You would be the small spoon. For some, the “doggy style” position is unbelievably painful because of deeper penetration and angle. The spoon position reduces the depth of penetration and changes the angle. It can be done in the spoon position, or it can be face to face so it’s more of a sideways position.
Modified doggy style
To do this, lie on your stomach and add pillows under your torso or your hips (or not at all) whichever is more comfortable for you. Then have your partner lie on top of you and enter you. This again reduces the depth of penetration and changes the angle. You can have your legs together to reduce the depth of penetration even more - the tops of your thighs with lubricant create some of the friction and pressure around the penis.
Note: Intercrural sex is a type of non-penetrative sex where the penis is placed between the receiving partner's thighs and friction is generated via thrusting.
69 or oral on each other
If intercourse hurts then don't do it, be it at a certain time of the month or always. Sex doesn’t always have to mean penetration, yes even in heterosexual couples. Instead try oral, try 69 or take turns to perform oral on each other. Orgasms are known to relieve pain because of all the good the hormones that are released, so try oral sex if penetration hurts.
Is another option for when intercourse hurts? Remember sex doesn’t always have to mean penetration. Masturbating with your partner can be a way to take your relationship to the next level. Use toys, your hands, and whatever works for you and your partner.
Try a standing position face to face in the shower with your leg perched somewhere for access or try it from behind. You can still control the depth of penetration. It is important to remember water can wash away your natural lubrication or water-based lubricant. This can lead to condoms breaking or increased friction and pain. You could try using a silicone lubricant which is condom safe and will last longer in running water.
Endometrial scar tissue for many can cause the uterus to tilt backward toward the rectum instead of toward the belly. It can also mean the uterus and vaginal don't move the way they typically would when aroused. This means that the cervix, at the lower part of the uterus, sits at a different position. So, when you are having intercourse and the penis is bumping into the cervix it can hurt a lot. Placing a pillow under your hips in the missionary position can help elevate the pelvis and change the angle and depth of penetration which can mean less pain.
In all the penetrative sex positions you can also use aids like The Ohnut. Worn externally at the base of a penetrating partner (ex. penis or toy), The Ohnut compresses down to act as a comfy buffer during sex. Each set comes with 4 linking rings that make it simple to incrementally adjust and explore penetration depths. With the Ohnut, you and your partner can not only discover comfort but also what depths feel really good—for both of you.
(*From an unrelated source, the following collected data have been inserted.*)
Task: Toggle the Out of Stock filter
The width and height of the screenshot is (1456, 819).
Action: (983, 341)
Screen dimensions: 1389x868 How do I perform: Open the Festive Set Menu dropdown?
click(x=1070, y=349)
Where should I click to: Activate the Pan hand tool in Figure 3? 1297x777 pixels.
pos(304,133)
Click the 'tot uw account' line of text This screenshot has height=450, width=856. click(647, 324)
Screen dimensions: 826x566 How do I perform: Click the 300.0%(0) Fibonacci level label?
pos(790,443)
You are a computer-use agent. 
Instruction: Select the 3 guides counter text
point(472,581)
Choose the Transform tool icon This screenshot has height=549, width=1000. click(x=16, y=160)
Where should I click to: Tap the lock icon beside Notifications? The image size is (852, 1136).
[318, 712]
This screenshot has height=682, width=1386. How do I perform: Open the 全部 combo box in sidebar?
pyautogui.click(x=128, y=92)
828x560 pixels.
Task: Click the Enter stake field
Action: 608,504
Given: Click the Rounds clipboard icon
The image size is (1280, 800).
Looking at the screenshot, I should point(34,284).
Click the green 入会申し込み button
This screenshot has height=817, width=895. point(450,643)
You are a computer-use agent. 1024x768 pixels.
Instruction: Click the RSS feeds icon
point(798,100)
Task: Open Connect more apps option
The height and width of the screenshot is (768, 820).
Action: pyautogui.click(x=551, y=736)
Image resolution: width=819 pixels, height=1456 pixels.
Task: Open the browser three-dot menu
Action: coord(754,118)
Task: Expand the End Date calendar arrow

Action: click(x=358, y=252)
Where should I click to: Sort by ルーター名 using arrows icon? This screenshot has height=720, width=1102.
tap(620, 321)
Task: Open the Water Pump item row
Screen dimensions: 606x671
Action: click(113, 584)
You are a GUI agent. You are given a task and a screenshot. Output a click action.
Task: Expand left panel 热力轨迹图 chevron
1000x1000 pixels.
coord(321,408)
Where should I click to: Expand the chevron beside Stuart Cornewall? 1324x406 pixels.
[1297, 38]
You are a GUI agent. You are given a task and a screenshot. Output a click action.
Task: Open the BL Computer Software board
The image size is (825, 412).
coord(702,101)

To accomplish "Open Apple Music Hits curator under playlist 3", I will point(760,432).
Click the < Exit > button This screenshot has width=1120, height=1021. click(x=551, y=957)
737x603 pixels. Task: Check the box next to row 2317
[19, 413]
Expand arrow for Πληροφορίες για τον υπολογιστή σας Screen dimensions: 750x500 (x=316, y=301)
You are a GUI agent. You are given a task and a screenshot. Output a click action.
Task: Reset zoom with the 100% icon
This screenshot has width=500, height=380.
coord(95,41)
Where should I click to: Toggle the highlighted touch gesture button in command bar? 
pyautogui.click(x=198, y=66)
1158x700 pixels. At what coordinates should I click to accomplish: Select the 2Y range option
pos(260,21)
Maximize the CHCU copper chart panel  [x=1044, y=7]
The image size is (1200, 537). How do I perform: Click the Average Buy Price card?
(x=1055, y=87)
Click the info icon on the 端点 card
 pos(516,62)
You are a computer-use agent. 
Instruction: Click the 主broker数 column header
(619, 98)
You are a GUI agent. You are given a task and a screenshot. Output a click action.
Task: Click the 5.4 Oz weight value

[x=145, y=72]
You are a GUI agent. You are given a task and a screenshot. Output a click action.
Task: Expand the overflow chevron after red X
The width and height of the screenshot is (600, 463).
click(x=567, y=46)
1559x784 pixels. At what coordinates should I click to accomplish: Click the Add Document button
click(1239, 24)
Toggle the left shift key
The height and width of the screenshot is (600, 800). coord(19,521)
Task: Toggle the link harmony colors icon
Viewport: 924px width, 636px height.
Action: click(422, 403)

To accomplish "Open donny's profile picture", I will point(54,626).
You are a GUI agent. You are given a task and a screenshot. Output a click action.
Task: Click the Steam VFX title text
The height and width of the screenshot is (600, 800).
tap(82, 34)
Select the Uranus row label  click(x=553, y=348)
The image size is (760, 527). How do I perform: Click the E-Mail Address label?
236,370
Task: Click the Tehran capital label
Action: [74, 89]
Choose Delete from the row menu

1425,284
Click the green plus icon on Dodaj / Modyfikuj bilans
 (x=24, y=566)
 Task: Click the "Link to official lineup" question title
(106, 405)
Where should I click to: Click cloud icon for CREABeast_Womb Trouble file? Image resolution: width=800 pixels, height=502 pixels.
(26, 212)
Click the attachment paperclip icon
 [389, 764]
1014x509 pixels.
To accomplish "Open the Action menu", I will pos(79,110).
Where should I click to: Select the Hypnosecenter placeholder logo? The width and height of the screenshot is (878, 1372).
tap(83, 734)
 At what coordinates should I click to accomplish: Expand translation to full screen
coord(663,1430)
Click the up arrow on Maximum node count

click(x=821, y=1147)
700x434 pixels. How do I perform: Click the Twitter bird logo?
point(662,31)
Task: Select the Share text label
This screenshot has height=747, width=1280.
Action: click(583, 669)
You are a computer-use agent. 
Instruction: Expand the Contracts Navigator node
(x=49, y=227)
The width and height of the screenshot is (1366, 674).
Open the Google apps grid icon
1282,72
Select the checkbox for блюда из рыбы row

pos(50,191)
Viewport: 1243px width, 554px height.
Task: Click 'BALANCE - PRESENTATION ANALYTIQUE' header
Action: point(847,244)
There are always options if you are willing to explore them and work with your partner to find the right fit for both of you. A little imagination goes a long way but if you would like help from not only a sexologist but also someone that has experienced life with endometriosis and the impact it can have on all aspects of life you can have an online education consult with someone like Jodie West our resident sexologist. Or if you are looking for someone to work with face to face you can find a sexologist in your area, a pelvic physiotherapist and other HCP’s can be helpful too. You are not alone.